Ao processo, anexaram reportagem da Folha, publicada em 2006, que informou serem falsas duas telas de Di Cavalcanti tomadas do ex-banqueiro Edemar Cid Ferreira e levadas ao MAC (Museu de Arte Contemporânea) da USP.

OUTRO LADO

Ex-filiado ao PT, Souza foi indicado ao Conselho Curador do FGTS pela CUT (Central Única dos Trabalhadores).
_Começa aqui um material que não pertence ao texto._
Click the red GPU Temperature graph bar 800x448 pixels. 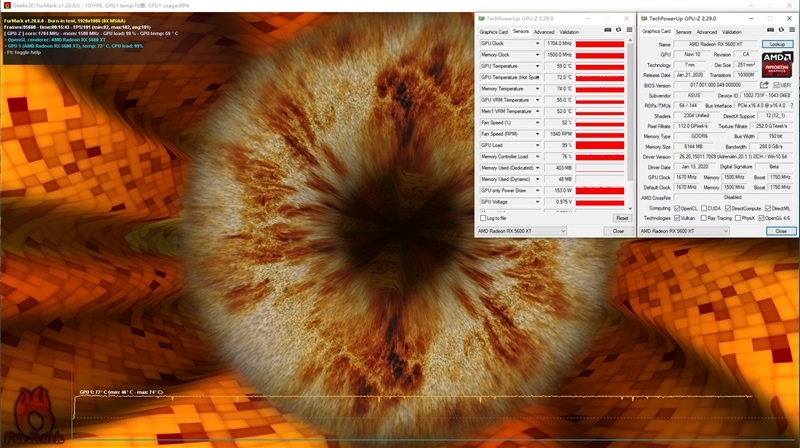point(599,66)
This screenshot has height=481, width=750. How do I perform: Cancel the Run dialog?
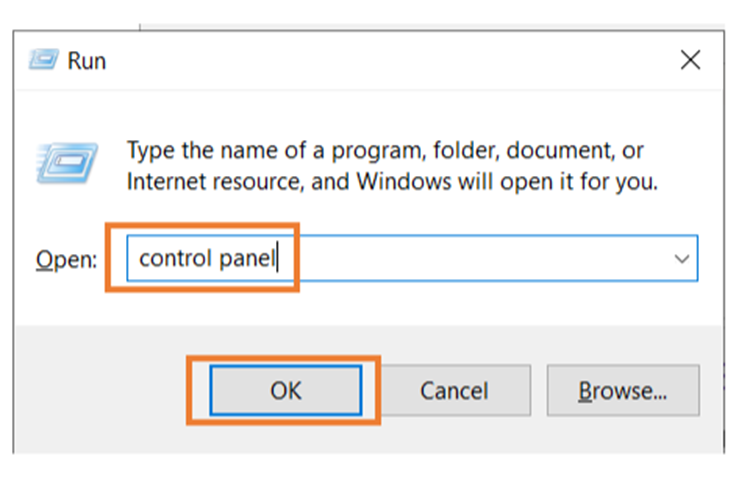(x=454, y=391)
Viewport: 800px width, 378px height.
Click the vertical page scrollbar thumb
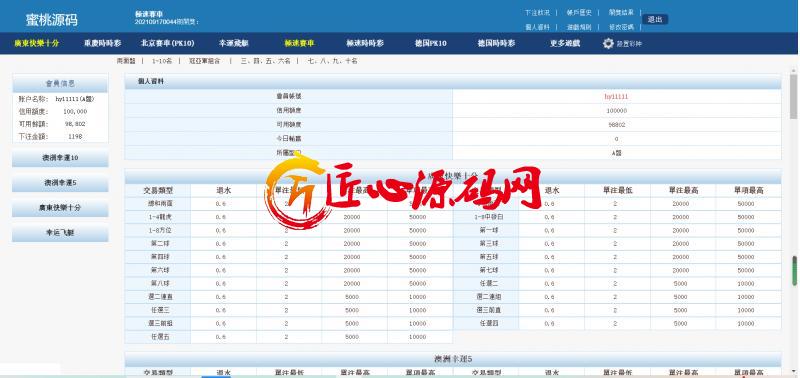click(x=793, y=96)
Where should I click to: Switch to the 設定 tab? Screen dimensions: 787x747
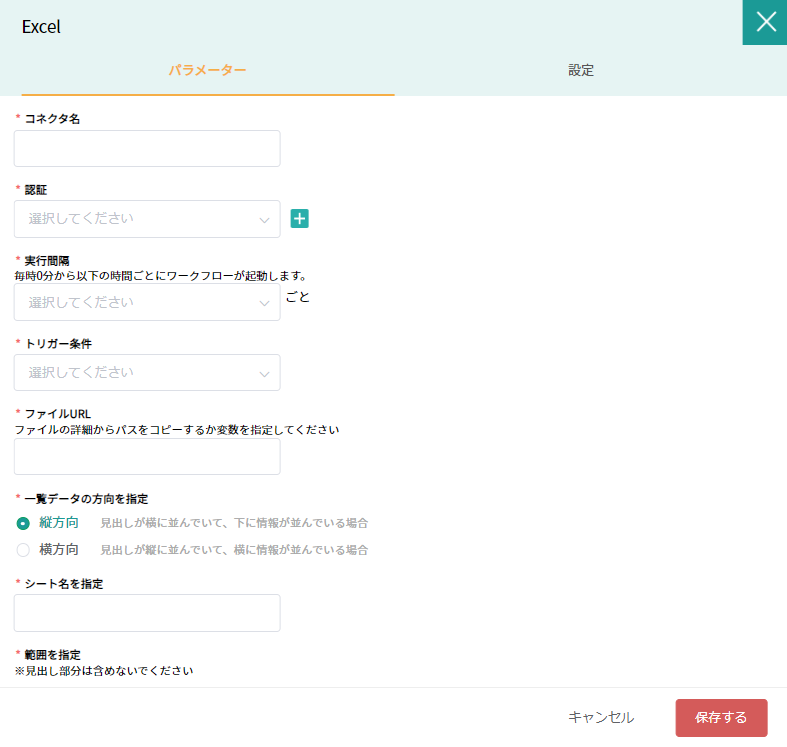[581, 70]
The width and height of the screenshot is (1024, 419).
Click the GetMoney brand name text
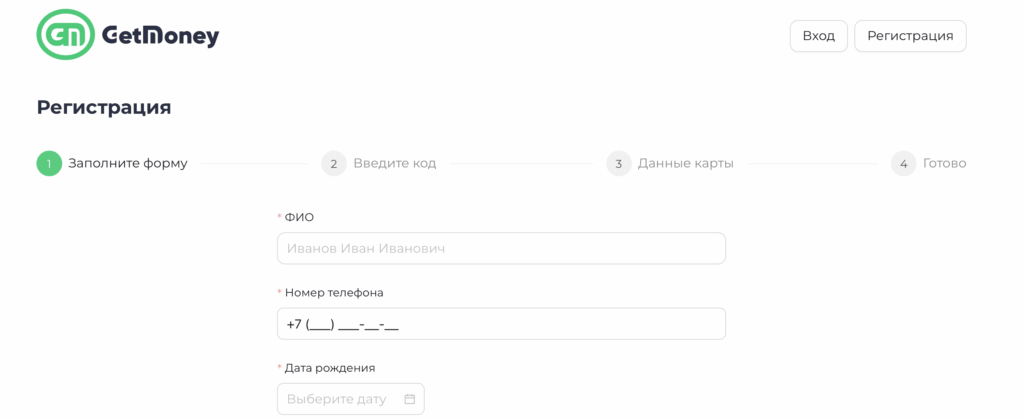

Ele integrou o Comitê de Investimentos do FI-FGTS (Fundo de Investimentos do FGTS).

Souza foi denunciado e responde a uma ação penal por receber pagamentos da Odebrecht de R$ 27,4 milhões e US$ 8,7 milhões (R$ 28,3 milhões), supostamente em troca de facilitar aportes do fundo gerido pela Caixa.

O acusado sustenta que recebeu por serviços legalmente prestados.

O advogado do ex-conselheiro, Fábio Tofic Simantob, diz que seu cliente pagou pela obra no exterior, de forma "não contabilizada", o que justifica a falta de documentos. "Quem paga assim não tem nota", afirma.

Questionado sobre por que seu cliente não informa ao menos de quem a adquiriu, o defensor diz não ter conversado com ele a respeito.

Tofic afirmou que Souza informou em juízo que se trata de um legítimo Di Cavalcanti porque não tem dúvidas a respeito.

O advogado classificou as suspeitas lançadas pela Caixa de especulação. Argumentou, por exemplo, que o fato de a tela não constar de catálogos não significa que seja falsa.

Tofic sustenta que cabe à Caixa fazer uma avaliação sobre a obra, tendo em vista os questionamentos que ela própria faz. "Manda avaliar ou diz que não quer."